Lesson 4: Constructing geometric sequences

# Converting recursive & explicit forms of geometric sequences

Sal solves the following problem: The explicit formula of a geometric sequence is g(x)=9*8^(x-1). Find the recursive formula of the sequence. Created by Sal Khan.

## Want to join the conversation?

• At , why does x have to be a positive integer?
• This is just the definition of the function. While you can still figure out the result of g(x) for non-positive integers, the function is not defined for these values. Imagine the function g(x) is used to determine how many grams of soap you would need to clean x plates. You could still determine the result of the function for fractional or negative or complex values of x, but these values wouldn't be within the domain of the problem, since you can't have "-3.4 plates".
• On the practise, KA will not allow me to input to the power of n - 1 Is there any work around because I am very bad at converting it?!
• It is likely because you are not using parentheses.
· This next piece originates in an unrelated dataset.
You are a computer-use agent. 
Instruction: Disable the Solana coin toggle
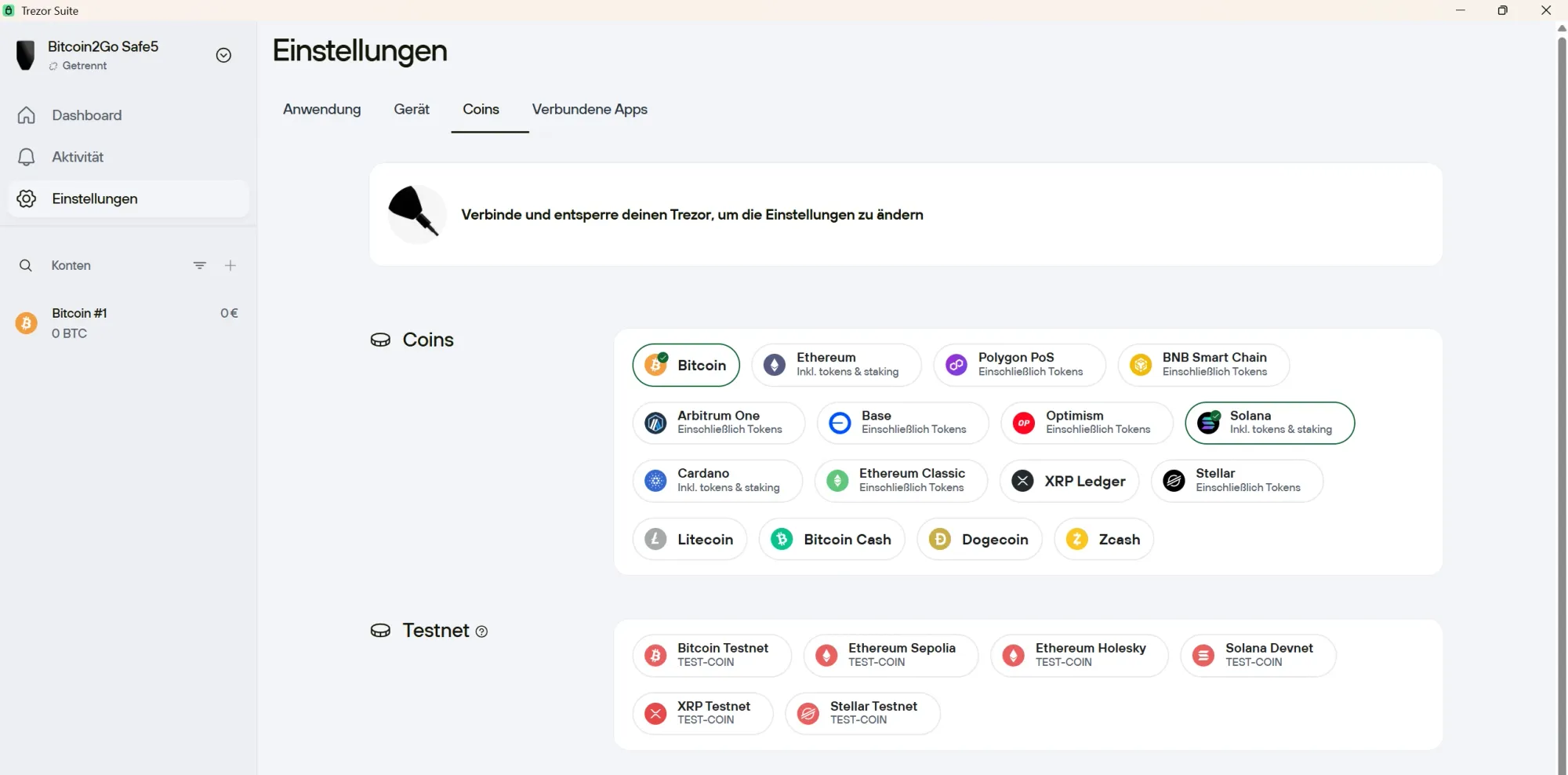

For example:
2^(n-1)
Without the parentheses, the system assumes the exponent is only "n", so you end up with 2^n - 1
• So then how do you convert a recursive formula (with the information of the first g(x) number) into an explicit formula?
• Good question!
Well, the key pieces of information in both the explicit and recursive formulas are the first term of the sequence and the constant amount that you change the terms by, aka the common ratio (notice: the name "common ratio" is specific to geometric sequences, the name that applies to arithmetic seq. is "common difference") .
For example, you have the recursive formula:
`g(1)=9`
`g(x)=g(x-1)*(8)`
9 is the first term of the sequence, and 8 is the common ratio.
An explicit formula is structured as: `g(x)=(1st term of seq.)*(common ratio)^(x-1)`
Substitute for the variables, and you get the explicit formula: `g(x)= 9*8^(x-1)`

And there you have it!
Feel free to ask any more questions if you would like me to clarify my answer. ^-^
*Edit: I forgot to mention that the first term of a sequence is called the initial value.
• What are some practical applications that we could use recursive formula for instead of explicit formula?
• One example is the Fibonacci sequence which has to define n1 and n2 to complete the sequence.
• Hey guys, I'm SUPER confused by these kind of problems:

{ f(1)=4
{ f(n)=f(n−1)⋅(−0.5)

Find an explicit formula for f(n).

f(n) = ?

In these problems, when you're given the answer/hints, the format is change to:
"f(n)=4⋅0.5^(n-1)"
• Why would one use the recursive? The explicit is so much easier and straightforward.
• Sometimes the recursive formula does a better job conveying how the sequence behaves. Take the Fibonacci sequence:
a(1)=0
a(2)=1
a(n+1)=a(n-1)+a(n) for all n>1

To get the next term, add up the previous two terms. This becomes {0, 1, 1, 2, 3, 5, 8, 13, 21, 34, 55...}
• Where can I find the formal syntax/grammar rules for defining these functions/sets/sequences? Sal gives several versions, which I love, but some seem more math-like than others. I'm new to this and I suspect that this shows up a lot in math.
• IF you are still interested, search google or other math sites to help bring you up to speed here.
• when would you ever write or use a formula in its recursive form? I mean, by saying f(x) = f(x-1), you just add that -1 back by performing an operation on it, for e.g, *8, isn't it easier just to say that f(x) = f(x), which is already self evident?
(1 vote)
• Yes, I believe what you are saying is correct. I believe Sal (and most every math teacher) is identifying the function. "Function" is used interchangeably with "f(x)." It's like saying: "The function is f(x-1)" or "f(x) is f(x-1)." Kinda like how we say "PIN number" which literally means "personal identification number number." but hearing the word "number" is actually helpful because it helps us recognize the term faster.
• I was inspired by these formulas to make an explicit and recursive formula for the remaining debt after payment per term on a mortgage, with a fixed payment per term plan. It seems I've managed to make a recursive one that works:

n = term
i = interest
p = terms per interest period (i.e. 12 terms per year)
R = remaining debt
a = original amount of the debt
m = monthly payment

Recursive formula R(n):
R(1) = a
R(n) = R(n-1)*(i/p+1)–m

I've been trying for over an hour now though, to convert this into an explicit one, with no luck. It seems that for a formula on the given issue to work, it is necessary to refer back to the previous term, and that you can't make explicit formulas for any sequence, even if you can make a recursive one. It would make sense, as I can't really see the value of recursive formulas if explicit ones always work. Explicit ones are a lot simpler and faster. Would I be right to make these conclusions?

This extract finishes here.